## Task
Write out exactly every line from the one containing "Screen dimensions: 868x465" through the final line of the material below, both included. Pictures are to be skipped.

==============================

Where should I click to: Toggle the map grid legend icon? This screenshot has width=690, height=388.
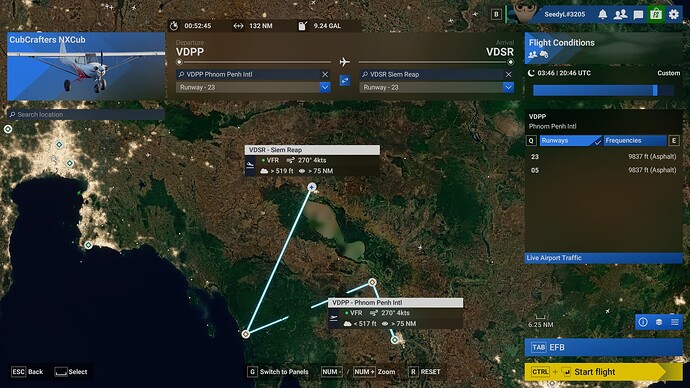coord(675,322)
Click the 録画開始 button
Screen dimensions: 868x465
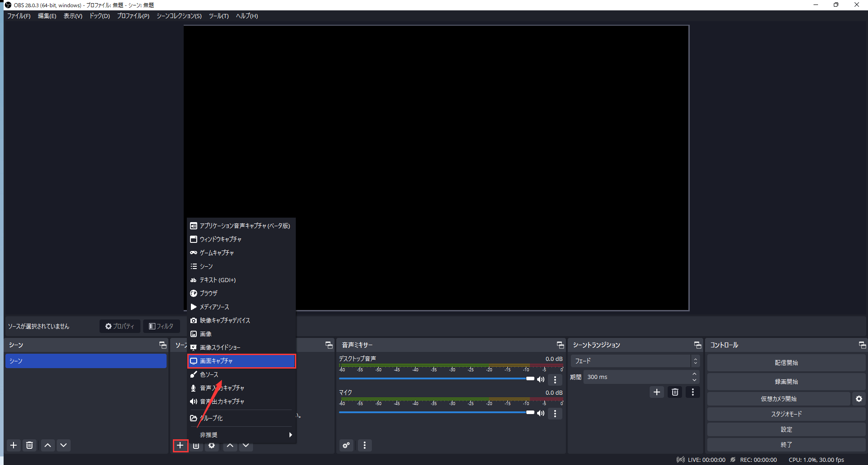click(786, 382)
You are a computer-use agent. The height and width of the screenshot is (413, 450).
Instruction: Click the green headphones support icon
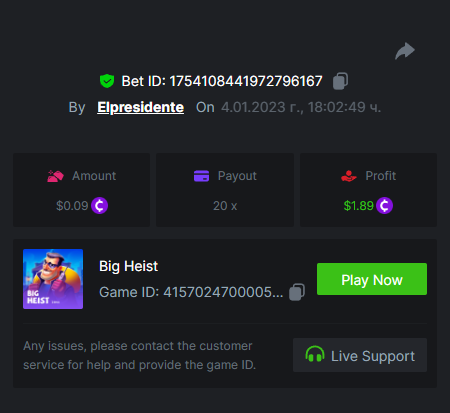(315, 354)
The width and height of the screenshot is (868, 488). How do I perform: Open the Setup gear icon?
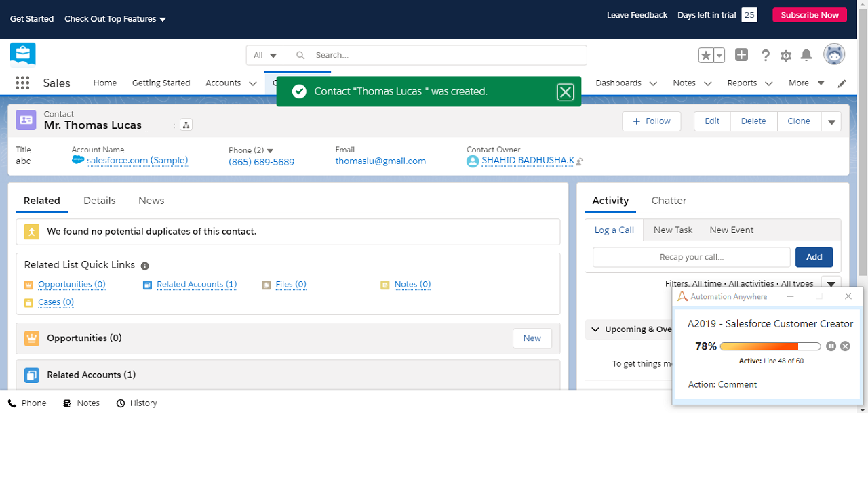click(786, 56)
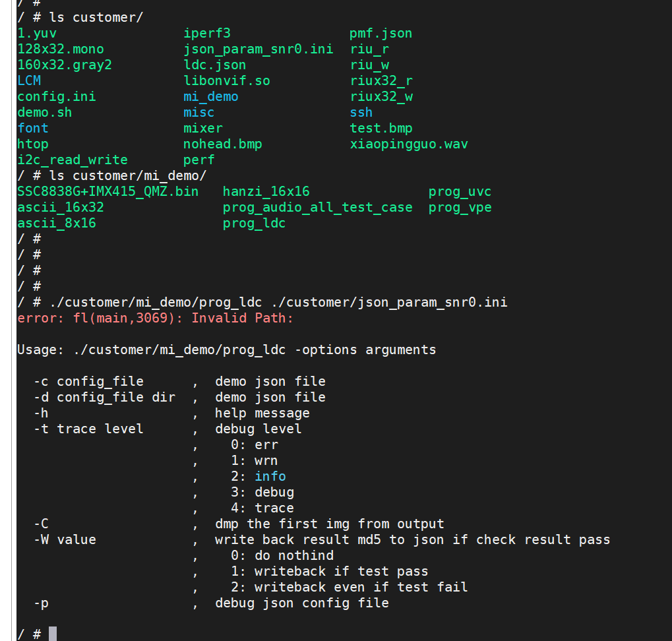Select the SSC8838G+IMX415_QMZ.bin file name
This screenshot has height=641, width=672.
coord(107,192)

==============================

## Task output
Screen dimensions: 868x465
click(786, 382)
You are a computer-use agent. The height and width of the screenshot is (413, 450).
Instruction: Click the green headphones support icon
(315, 354)
The width and height of the screenshot is (868, 488). How do I perform: Open the Setup gear icon?
click(786, 56)
Select the SSC8838G+IMX415_QMZ.bin file name
This screenshot has height=641, width=672.
coord(107,192)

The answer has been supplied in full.